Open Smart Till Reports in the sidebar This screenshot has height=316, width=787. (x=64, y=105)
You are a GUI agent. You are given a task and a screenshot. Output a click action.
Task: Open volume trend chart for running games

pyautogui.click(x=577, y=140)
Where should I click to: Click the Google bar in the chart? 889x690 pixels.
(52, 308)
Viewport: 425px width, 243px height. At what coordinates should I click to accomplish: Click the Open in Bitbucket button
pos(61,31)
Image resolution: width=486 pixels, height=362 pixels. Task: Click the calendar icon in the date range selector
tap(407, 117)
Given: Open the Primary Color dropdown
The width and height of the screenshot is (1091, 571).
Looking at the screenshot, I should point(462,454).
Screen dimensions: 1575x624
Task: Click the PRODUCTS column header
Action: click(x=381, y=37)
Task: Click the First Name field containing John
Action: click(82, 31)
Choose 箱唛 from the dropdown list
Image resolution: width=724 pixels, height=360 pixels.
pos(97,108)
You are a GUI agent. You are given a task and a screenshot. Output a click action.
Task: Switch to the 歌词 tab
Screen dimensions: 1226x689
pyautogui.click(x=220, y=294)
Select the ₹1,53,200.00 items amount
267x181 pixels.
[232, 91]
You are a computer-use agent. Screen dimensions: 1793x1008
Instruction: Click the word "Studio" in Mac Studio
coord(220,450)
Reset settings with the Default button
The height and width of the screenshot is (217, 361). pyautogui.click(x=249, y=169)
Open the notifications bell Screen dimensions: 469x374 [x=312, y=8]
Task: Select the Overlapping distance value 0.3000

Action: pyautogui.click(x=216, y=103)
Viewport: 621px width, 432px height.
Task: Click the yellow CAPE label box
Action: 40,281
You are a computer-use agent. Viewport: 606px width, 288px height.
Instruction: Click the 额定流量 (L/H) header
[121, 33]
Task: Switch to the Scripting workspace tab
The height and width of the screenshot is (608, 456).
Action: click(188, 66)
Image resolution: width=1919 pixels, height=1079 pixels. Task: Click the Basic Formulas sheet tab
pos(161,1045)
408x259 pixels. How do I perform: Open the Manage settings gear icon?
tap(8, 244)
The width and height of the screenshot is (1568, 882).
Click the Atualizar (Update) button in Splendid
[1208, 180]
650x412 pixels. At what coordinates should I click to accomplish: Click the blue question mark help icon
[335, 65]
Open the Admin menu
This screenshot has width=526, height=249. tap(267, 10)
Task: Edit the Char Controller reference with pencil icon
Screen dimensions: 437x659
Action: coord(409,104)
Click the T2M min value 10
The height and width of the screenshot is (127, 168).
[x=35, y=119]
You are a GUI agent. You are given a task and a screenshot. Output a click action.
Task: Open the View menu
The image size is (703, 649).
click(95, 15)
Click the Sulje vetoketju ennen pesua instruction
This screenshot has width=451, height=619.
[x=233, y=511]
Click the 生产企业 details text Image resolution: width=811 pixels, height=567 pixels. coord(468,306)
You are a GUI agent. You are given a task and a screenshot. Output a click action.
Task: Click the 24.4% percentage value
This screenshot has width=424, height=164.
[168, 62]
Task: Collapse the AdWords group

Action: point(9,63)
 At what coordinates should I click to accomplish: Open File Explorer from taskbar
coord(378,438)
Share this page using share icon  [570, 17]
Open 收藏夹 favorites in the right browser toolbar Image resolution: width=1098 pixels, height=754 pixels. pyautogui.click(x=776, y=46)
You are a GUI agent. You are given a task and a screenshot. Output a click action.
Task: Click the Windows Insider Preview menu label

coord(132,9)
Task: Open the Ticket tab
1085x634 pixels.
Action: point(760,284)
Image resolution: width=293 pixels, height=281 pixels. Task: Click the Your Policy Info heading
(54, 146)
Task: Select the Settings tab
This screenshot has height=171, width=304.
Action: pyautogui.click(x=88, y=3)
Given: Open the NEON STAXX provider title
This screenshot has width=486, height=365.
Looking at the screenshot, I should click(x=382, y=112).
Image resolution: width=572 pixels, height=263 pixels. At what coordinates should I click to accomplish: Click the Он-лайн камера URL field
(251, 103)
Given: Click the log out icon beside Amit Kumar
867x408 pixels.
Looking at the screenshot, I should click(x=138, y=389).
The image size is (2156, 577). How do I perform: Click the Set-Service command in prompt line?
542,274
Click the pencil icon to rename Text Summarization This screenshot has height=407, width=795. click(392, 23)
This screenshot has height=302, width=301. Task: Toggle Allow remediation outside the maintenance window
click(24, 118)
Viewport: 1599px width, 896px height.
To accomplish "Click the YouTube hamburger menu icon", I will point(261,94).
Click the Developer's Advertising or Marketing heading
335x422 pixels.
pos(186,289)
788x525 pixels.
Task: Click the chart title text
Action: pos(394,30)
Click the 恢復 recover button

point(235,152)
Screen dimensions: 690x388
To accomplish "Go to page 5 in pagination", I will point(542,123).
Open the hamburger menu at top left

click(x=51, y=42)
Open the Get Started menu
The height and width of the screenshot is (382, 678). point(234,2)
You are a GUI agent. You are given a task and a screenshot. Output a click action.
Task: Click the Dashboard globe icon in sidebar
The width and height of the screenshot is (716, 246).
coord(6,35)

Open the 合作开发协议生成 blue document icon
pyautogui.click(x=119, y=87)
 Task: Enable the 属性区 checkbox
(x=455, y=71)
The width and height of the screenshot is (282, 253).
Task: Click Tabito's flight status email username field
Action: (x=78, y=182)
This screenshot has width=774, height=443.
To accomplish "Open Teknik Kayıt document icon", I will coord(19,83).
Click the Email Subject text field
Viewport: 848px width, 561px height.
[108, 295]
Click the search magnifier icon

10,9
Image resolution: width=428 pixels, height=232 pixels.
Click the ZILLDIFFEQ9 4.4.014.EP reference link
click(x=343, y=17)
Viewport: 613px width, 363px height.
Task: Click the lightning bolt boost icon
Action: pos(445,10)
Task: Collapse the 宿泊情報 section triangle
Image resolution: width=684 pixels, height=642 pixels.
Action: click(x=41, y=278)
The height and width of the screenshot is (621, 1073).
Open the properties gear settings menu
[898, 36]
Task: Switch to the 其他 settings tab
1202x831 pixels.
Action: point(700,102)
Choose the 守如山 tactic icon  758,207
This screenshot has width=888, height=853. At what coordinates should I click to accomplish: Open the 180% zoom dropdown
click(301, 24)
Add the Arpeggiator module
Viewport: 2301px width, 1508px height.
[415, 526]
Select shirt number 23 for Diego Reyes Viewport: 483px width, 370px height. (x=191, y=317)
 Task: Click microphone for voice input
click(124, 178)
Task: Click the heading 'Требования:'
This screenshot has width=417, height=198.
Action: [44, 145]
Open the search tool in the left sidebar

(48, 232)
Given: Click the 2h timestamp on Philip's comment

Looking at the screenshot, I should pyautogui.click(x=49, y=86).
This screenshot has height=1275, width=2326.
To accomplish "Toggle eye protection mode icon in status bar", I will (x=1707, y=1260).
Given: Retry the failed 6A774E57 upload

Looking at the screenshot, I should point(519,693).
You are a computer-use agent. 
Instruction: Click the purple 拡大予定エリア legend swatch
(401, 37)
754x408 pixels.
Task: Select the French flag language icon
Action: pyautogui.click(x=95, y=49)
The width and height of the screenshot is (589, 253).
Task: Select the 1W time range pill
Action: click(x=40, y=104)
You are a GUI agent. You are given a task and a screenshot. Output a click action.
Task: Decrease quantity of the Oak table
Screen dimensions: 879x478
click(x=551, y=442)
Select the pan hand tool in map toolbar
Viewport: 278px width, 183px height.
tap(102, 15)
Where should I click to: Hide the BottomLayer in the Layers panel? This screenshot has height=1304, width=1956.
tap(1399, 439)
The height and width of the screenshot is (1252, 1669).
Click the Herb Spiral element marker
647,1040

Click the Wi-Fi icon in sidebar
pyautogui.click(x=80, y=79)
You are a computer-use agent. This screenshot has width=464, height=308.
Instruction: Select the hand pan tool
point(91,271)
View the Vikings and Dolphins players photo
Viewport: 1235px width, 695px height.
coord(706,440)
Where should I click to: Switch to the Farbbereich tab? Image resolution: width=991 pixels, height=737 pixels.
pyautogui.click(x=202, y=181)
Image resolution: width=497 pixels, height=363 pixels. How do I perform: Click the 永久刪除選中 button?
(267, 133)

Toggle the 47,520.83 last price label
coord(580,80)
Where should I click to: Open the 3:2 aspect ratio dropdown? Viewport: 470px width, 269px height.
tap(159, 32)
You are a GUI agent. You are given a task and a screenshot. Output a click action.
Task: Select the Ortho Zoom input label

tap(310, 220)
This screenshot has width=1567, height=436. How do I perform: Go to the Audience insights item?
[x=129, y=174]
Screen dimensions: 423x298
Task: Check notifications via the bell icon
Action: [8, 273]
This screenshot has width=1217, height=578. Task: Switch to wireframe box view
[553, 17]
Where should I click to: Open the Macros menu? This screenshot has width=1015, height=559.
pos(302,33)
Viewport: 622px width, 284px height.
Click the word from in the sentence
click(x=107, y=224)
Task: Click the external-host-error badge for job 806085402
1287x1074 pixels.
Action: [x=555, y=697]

....

### To be done
Can you reproduce, word for word, the part of the entries above that opens with the line containing "650x412 pixels. At" and closes with the line containing "[x=35, y=119]", including both of those lines?

### Exercise response
650x412 pixels. At what coordinates should I click to accomplish: Click the blue question mark help icon
[335, 65]
Open the Admin menu
This screenshot has width=526, height=249. tap(267, 10)
Task: Edit the Char Controller reference with pencil icon
Screen dimensions: 437x659
Action: coord(409,104)
Click the T2M min value 10
The height and width of the screenshot is (127, 168).
[x=35, y=119]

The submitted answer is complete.